Yankowitz indicated she will continue to discover and make work between Sag Harbor and New York.

“I’m on a journey,” she said. “It’s not that one thing you’re blown away by, you’re swept away into those worlds. For me the ‘justice for all’ theme is important to explore. Even in the early drape paintings, I wanted people to be participants in it, and change it, alter it. And over time, in 20 or 30 years, it will have a different relevance. The staff here has done a terrific job and Eric Firestone, too.”

The East Hampton and New York City- based gallerist Eric Firestone, who represents Yankowitz, has reinvigorated the careers of artists like Martha Edelheit and Paul Waters, which Yankowitz commended. She said that Firestone is not only known for investing in his artists and their work, but also truly making sure they feel seen and heard.

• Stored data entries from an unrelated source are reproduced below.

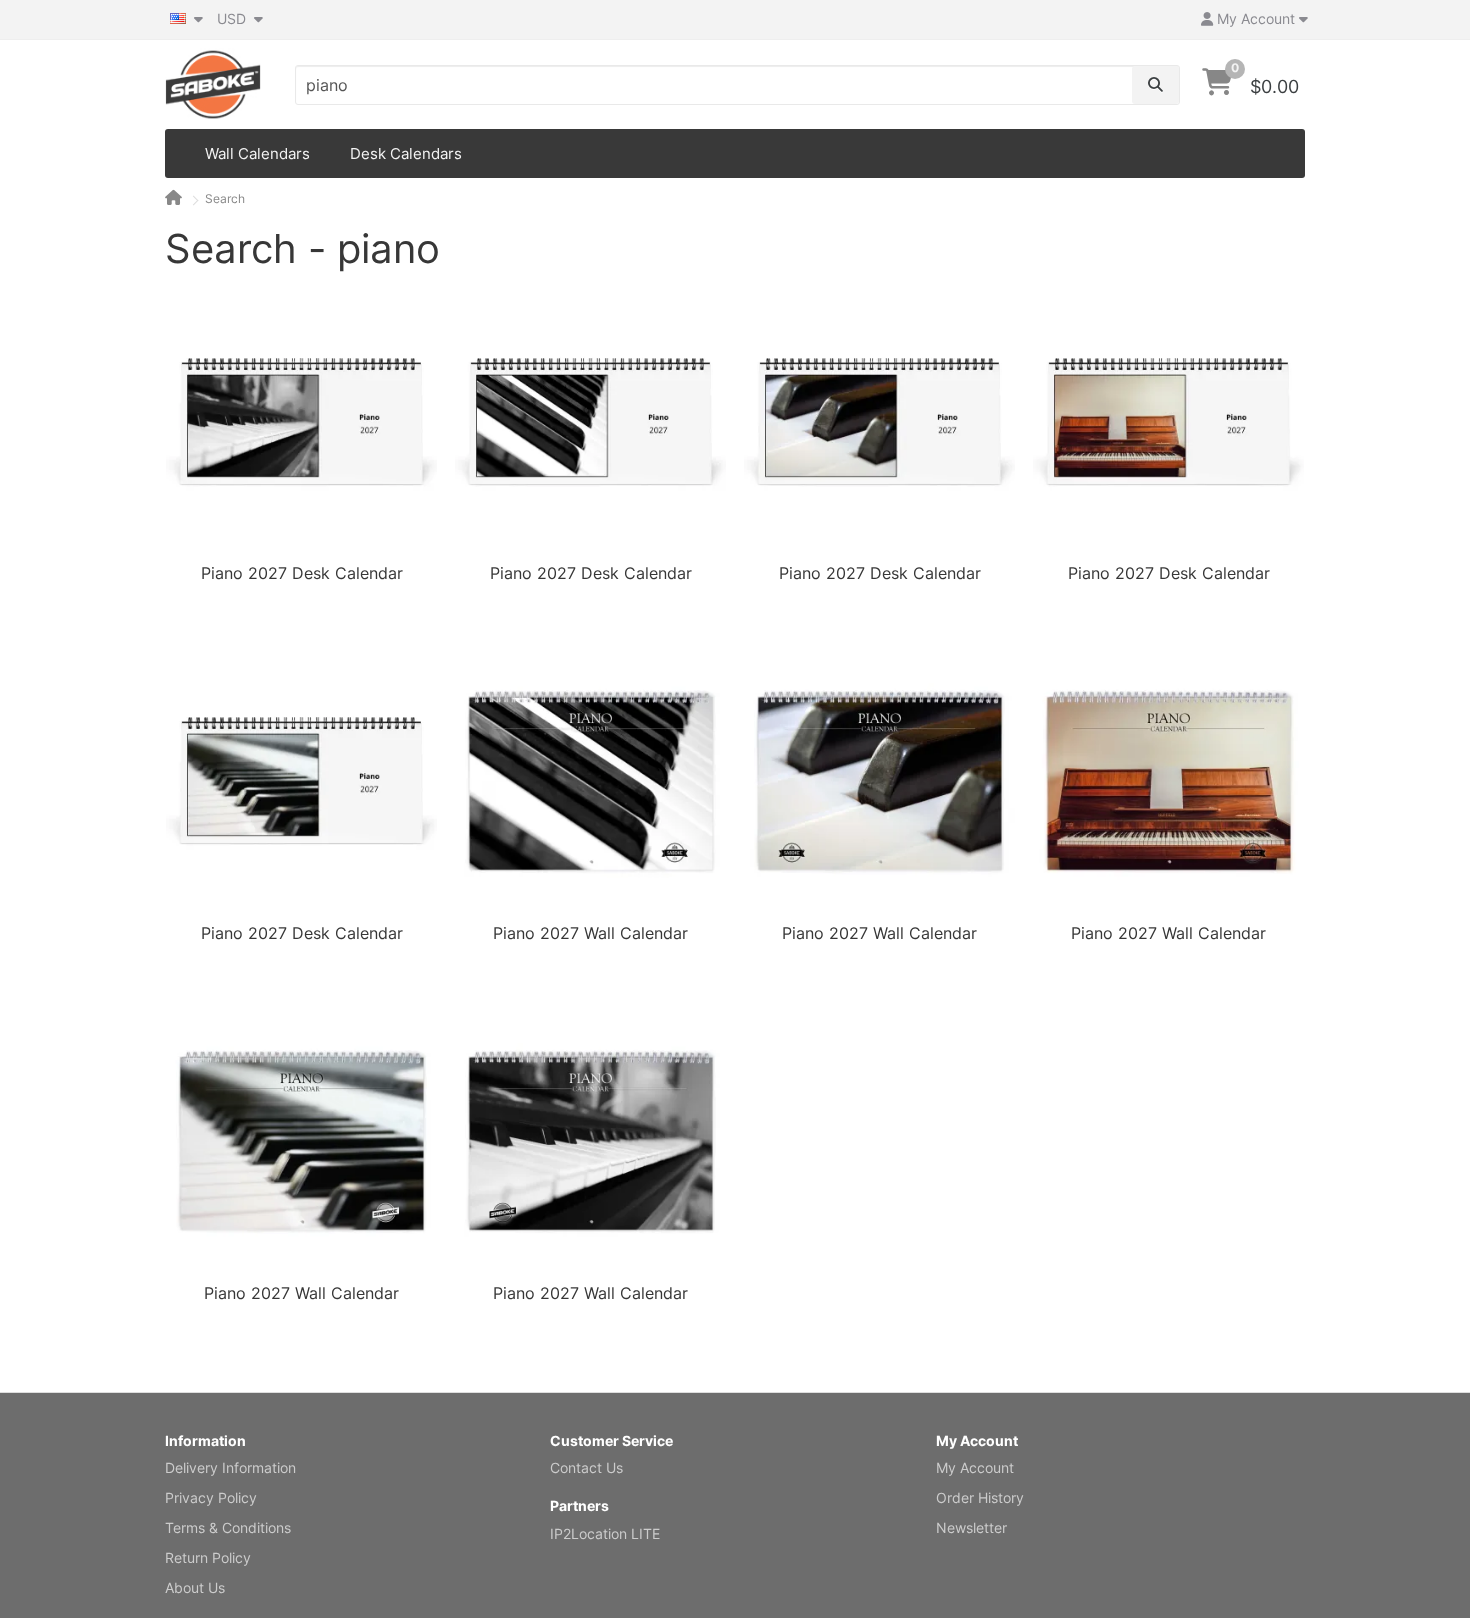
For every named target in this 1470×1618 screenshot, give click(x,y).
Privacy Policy (211, 1497)
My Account (975, 1467)
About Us (195, 1587)
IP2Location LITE (605, 1533)
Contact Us (586, 1467)
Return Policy (208, 1557)
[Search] (1155, 85)
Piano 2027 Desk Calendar (302, 573)
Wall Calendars (257, 153)
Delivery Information (230, 1467)
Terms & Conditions (228, 1527)
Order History (980, 1497)
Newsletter (971, 1527)
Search (225, 198)
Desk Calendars (406, 153)
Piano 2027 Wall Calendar (590, 933)
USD (233, 18)
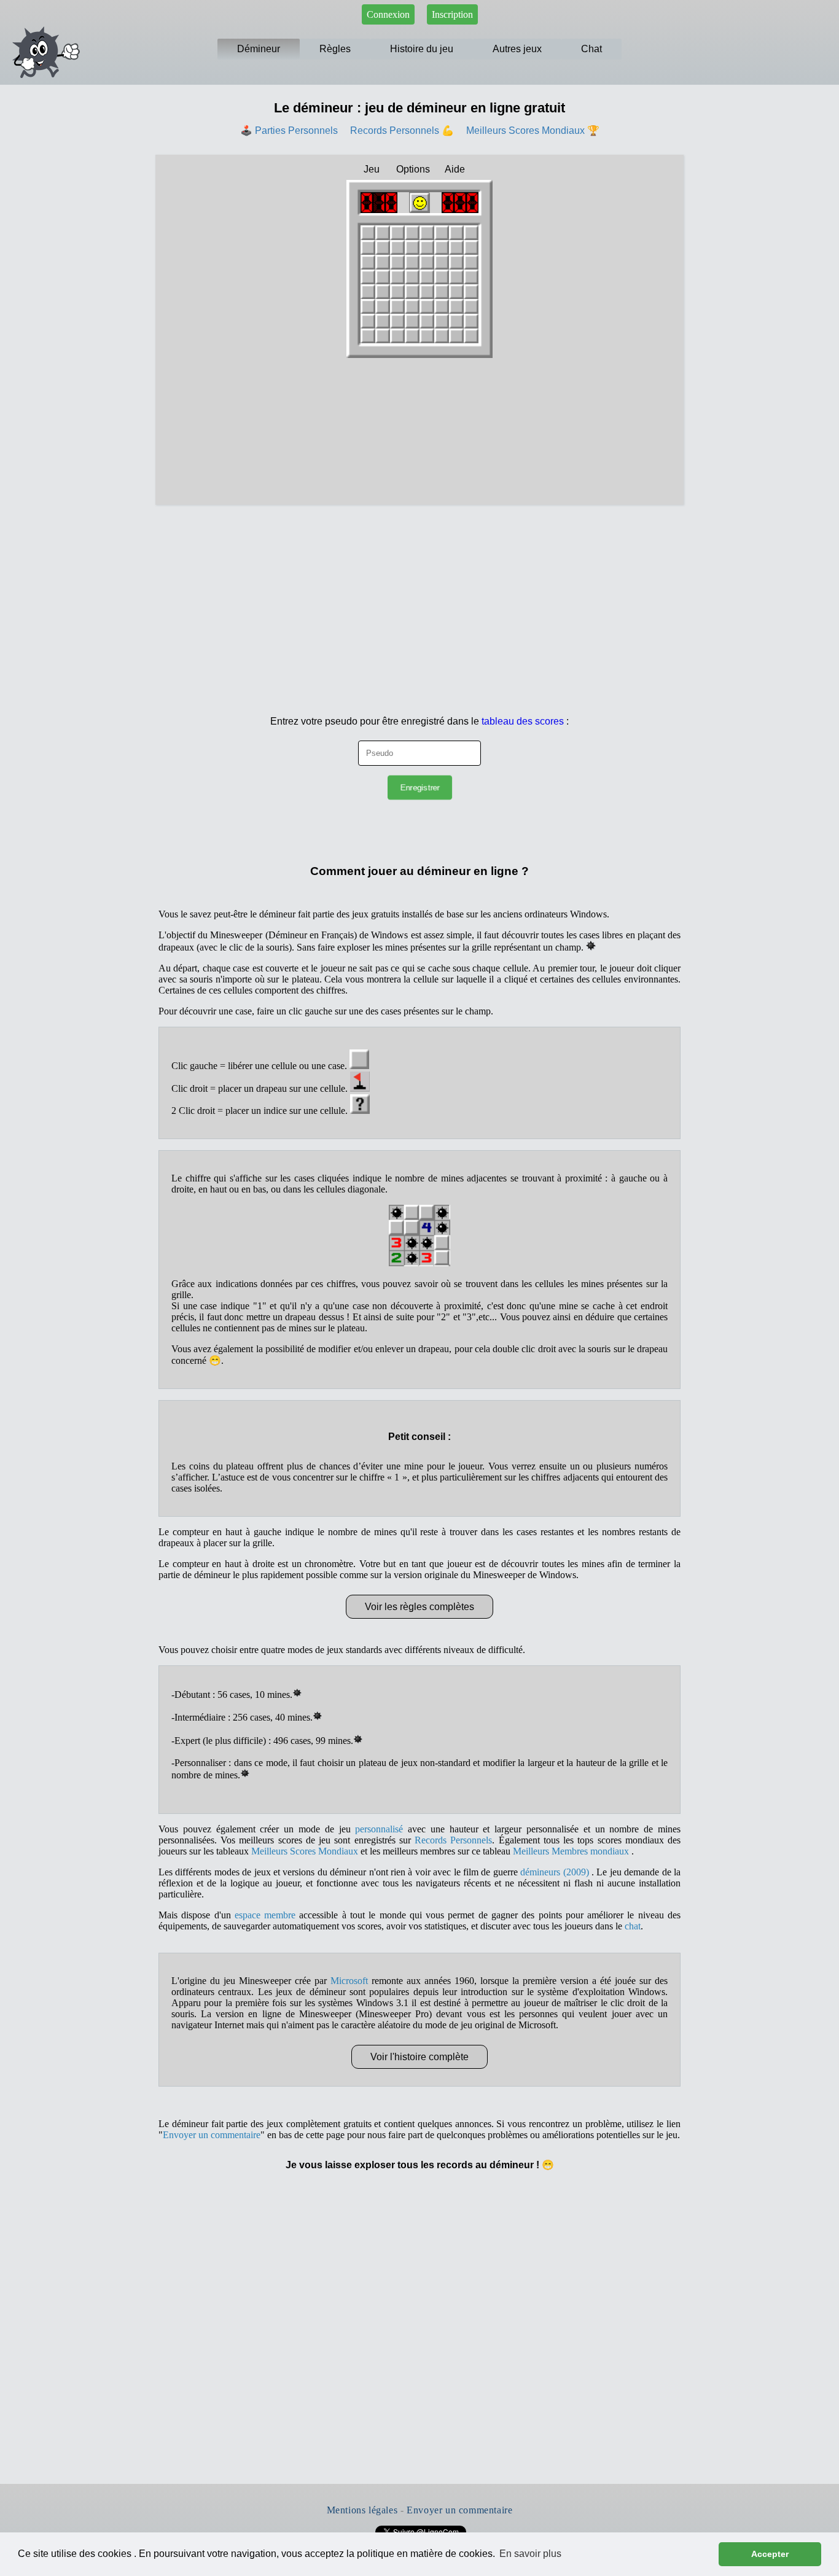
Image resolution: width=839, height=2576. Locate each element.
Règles (335, 49)
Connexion (388, 14)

“It’s been great working with him,” she said. “He is passionate about what he does. He is interested in doing this for what he can, and he really helped launch Marty [Martha Edelheit] — it takes time to bring someone back. I love many of the artists’ work and he’s a good person. I like him a lot. His director, Jennifer Samet, is a fabulous person to work with. I found it special.

“I feel very privileged to be able to see all of my work in one space, and to be able to travel through it and see it,” Yankowitz said. “Corinne’s vision and curation, she’s incredible. I feel incredibly lucky. People have retrospectives long after they’re gone.”

And when asked for advice to share with next generation of artists, she said, “Don’t give up on yourself. Just go along. Keep doing what’s important.”

“Nina Yankowitz: In the Out/Out the In” is on view at the Parrish Art Museum through February 22, 2026. The Parrish Art Museum is at 279 Montauk Highway in Water Mill.

Frankie Kadir Bademci is an artist and writer living between Brooklyn and East Hampton and is completing his MA in Art History from the State University of New York, Purchase College.